• _Activity_:
If a line in the entries below holds the string "heading", copy it.

• _Available data_:
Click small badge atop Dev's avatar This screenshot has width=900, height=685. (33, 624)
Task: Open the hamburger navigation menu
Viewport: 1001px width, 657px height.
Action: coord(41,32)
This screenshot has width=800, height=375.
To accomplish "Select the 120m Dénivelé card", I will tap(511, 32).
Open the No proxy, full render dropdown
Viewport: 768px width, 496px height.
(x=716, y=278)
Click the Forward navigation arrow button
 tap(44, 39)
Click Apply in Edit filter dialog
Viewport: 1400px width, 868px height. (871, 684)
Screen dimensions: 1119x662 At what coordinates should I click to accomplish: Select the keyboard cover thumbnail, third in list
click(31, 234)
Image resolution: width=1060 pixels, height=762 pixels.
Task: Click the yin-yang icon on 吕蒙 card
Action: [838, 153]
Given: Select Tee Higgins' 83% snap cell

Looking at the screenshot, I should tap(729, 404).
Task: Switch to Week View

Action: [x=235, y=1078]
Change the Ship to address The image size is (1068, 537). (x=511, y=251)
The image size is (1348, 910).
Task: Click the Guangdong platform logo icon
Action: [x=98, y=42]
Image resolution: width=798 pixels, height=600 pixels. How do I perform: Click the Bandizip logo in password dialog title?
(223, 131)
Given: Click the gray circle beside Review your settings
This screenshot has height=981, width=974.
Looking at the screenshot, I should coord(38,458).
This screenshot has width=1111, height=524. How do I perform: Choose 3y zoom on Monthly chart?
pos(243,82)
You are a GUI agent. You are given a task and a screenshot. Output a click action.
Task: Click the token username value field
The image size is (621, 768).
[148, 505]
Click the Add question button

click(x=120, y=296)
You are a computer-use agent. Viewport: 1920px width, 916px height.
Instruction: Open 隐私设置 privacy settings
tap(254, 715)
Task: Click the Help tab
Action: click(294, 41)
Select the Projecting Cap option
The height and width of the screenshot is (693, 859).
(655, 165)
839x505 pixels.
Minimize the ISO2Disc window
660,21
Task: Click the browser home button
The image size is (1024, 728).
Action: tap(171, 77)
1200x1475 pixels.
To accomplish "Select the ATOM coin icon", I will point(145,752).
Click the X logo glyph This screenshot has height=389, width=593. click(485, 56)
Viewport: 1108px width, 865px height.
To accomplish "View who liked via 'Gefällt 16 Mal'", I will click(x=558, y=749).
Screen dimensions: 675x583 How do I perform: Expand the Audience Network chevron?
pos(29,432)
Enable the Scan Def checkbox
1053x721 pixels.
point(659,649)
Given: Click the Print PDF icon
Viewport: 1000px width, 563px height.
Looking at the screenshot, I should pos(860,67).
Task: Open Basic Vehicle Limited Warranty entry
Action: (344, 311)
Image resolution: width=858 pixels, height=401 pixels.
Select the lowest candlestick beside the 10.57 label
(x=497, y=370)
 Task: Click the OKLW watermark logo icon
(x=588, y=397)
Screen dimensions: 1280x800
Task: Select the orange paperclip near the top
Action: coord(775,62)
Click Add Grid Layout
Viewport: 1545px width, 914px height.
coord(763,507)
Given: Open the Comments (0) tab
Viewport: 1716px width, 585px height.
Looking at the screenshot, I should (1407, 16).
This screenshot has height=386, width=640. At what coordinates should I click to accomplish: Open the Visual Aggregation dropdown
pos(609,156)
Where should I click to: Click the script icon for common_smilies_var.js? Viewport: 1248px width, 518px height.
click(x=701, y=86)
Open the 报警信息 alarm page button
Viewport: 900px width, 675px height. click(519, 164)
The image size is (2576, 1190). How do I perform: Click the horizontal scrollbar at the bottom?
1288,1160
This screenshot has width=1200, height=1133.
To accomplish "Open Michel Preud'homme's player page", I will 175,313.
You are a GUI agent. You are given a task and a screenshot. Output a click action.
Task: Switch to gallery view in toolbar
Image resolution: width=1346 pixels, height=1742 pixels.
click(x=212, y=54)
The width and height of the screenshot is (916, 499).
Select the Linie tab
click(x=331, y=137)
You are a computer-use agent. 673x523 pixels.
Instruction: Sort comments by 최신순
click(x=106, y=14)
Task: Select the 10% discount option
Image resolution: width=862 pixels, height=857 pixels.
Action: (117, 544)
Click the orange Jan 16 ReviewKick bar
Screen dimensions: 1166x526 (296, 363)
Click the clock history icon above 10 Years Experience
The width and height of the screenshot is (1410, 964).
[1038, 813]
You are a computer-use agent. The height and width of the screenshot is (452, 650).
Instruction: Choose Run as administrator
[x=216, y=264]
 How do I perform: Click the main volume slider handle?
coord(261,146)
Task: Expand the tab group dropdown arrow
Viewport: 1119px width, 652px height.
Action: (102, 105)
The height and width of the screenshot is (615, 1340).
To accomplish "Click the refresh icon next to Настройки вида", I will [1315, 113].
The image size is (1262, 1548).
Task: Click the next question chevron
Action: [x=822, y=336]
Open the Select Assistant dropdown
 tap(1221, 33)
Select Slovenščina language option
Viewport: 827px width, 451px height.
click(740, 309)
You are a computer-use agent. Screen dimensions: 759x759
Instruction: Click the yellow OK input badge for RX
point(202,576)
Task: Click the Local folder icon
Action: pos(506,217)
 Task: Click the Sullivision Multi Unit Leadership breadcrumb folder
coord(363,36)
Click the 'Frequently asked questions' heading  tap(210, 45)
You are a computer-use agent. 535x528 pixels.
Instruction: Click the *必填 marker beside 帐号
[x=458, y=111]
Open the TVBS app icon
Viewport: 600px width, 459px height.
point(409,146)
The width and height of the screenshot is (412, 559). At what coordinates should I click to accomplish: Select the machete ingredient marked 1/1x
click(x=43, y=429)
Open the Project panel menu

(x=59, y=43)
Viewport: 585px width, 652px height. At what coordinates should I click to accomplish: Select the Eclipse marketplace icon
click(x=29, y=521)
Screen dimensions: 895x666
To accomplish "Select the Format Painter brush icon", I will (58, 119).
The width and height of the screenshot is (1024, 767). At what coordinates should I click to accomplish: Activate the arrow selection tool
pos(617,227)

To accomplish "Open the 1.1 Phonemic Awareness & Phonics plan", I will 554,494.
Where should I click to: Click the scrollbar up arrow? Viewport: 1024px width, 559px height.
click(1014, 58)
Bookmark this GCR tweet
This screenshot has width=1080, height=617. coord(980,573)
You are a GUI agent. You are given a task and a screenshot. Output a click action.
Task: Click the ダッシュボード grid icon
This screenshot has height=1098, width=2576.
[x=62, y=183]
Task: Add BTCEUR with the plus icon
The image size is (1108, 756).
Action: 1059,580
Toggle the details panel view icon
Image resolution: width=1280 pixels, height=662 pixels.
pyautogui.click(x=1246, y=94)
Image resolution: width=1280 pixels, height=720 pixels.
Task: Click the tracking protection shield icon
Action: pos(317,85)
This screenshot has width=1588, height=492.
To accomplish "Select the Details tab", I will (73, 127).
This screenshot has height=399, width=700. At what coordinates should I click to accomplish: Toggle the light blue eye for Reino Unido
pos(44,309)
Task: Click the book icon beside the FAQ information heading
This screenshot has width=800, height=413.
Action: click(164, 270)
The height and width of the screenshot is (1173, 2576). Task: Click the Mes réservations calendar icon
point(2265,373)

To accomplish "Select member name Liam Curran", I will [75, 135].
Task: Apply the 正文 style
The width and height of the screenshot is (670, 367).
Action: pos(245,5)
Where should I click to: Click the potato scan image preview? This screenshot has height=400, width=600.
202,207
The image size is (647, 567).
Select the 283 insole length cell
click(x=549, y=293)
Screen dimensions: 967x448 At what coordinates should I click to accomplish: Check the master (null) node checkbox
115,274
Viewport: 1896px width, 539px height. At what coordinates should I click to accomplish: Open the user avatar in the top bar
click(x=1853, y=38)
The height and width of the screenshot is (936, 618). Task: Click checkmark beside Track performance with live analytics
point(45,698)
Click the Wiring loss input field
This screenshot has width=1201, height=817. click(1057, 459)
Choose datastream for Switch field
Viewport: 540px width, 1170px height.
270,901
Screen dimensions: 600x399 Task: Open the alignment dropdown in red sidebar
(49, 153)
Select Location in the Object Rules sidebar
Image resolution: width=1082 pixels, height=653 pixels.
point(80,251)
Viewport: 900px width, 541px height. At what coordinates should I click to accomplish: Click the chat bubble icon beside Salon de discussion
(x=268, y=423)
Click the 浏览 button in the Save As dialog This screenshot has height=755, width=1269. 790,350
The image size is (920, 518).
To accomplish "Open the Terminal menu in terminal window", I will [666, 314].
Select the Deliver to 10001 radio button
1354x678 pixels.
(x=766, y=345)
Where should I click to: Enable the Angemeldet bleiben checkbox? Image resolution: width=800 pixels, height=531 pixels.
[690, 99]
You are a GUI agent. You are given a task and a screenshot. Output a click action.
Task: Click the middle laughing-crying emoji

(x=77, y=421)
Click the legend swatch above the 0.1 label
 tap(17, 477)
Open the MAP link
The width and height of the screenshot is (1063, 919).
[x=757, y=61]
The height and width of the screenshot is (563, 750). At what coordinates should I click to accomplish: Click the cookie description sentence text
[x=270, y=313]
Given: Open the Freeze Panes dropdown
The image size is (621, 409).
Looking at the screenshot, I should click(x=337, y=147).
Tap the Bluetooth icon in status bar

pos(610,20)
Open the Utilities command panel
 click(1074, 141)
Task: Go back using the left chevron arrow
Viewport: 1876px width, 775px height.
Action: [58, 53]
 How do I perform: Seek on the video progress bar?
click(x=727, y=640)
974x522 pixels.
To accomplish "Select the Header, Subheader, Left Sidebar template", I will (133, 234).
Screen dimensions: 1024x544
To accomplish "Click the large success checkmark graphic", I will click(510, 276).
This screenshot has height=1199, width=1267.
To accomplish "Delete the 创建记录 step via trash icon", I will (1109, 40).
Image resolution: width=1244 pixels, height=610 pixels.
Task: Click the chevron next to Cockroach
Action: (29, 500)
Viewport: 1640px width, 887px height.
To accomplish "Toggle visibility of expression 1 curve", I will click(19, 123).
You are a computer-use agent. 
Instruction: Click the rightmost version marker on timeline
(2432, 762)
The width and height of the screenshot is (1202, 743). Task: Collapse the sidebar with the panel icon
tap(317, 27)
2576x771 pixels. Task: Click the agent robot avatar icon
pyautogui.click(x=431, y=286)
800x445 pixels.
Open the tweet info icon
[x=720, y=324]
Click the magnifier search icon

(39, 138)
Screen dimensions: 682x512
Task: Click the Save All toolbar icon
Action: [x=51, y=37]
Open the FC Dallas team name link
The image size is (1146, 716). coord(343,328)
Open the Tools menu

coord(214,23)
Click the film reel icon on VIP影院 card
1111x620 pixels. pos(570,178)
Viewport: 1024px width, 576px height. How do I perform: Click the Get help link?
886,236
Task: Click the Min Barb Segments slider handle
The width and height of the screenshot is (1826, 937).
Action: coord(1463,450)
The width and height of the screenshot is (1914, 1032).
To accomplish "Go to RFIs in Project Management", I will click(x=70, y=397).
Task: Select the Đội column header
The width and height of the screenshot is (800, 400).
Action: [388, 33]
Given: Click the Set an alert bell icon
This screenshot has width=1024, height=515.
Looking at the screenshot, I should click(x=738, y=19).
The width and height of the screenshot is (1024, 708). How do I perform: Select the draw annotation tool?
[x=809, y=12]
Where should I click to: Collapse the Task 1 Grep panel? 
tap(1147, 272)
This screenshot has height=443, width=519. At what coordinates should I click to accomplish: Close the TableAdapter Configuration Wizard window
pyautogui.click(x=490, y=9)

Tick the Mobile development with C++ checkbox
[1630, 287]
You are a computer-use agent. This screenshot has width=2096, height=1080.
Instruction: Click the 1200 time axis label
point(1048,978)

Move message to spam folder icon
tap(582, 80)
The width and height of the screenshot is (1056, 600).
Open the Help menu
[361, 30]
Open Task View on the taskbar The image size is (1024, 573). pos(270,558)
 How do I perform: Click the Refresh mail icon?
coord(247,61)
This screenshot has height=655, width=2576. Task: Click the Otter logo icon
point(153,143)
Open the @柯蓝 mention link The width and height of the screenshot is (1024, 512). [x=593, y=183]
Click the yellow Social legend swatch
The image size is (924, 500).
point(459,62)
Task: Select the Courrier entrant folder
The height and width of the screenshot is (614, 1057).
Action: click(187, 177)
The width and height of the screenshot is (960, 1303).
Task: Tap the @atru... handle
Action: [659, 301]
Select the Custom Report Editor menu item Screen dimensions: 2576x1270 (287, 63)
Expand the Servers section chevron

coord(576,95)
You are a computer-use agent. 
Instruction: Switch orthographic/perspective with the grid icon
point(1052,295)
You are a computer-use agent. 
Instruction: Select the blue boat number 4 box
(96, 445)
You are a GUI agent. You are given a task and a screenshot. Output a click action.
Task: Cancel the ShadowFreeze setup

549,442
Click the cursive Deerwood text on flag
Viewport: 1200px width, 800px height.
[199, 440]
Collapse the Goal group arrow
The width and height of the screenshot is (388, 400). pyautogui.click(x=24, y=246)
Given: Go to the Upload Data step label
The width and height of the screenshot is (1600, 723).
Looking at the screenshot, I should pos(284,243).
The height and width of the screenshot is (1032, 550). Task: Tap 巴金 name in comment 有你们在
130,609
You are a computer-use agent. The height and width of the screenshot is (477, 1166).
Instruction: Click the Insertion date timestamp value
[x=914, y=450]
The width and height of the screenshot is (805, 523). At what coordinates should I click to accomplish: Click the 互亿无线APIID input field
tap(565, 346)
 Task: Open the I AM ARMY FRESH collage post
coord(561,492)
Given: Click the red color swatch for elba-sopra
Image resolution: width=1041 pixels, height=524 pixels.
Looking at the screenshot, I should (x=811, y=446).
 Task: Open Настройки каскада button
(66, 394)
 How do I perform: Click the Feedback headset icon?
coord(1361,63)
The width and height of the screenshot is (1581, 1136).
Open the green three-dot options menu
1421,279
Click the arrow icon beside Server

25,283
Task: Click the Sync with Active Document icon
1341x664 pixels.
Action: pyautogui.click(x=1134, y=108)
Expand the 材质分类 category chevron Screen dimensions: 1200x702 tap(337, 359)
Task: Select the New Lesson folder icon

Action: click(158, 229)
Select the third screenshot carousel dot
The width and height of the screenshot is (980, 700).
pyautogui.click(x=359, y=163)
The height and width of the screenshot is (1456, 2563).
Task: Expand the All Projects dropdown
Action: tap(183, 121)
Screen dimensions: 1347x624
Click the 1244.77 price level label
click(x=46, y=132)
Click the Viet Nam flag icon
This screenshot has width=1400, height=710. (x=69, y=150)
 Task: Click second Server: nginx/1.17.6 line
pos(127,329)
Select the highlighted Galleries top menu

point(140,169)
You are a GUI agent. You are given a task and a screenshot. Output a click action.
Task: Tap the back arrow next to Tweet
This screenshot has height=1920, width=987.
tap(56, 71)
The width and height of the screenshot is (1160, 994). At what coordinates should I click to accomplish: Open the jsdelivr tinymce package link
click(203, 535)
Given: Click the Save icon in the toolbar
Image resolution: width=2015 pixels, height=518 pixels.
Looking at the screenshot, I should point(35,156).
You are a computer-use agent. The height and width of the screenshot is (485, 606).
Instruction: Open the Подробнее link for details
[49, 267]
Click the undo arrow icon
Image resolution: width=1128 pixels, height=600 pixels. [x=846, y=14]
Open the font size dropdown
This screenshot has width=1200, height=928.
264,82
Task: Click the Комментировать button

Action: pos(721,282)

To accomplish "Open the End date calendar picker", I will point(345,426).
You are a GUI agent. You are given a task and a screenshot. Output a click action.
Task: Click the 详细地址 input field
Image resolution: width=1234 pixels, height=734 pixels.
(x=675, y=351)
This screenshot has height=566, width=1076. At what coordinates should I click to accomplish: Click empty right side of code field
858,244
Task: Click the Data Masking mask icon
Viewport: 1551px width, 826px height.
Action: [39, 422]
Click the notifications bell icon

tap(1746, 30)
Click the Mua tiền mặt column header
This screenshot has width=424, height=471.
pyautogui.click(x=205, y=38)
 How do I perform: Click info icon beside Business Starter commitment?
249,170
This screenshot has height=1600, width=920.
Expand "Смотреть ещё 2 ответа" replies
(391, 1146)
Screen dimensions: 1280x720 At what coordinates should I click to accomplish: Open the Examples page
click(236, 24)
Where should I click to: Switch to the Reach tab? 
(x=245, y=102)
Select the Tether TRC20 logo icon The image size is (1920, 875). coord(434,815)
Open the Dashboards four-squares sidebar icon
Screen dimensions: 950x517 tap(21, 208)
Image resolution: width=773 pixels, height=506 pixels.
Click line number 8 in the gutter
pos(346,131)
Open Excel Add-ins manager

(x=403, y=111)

• _Task solution_:
Click the 'Frequently asked questions' heading  tap(210, 45)
Task: Click the book icon beside the FAQ information heading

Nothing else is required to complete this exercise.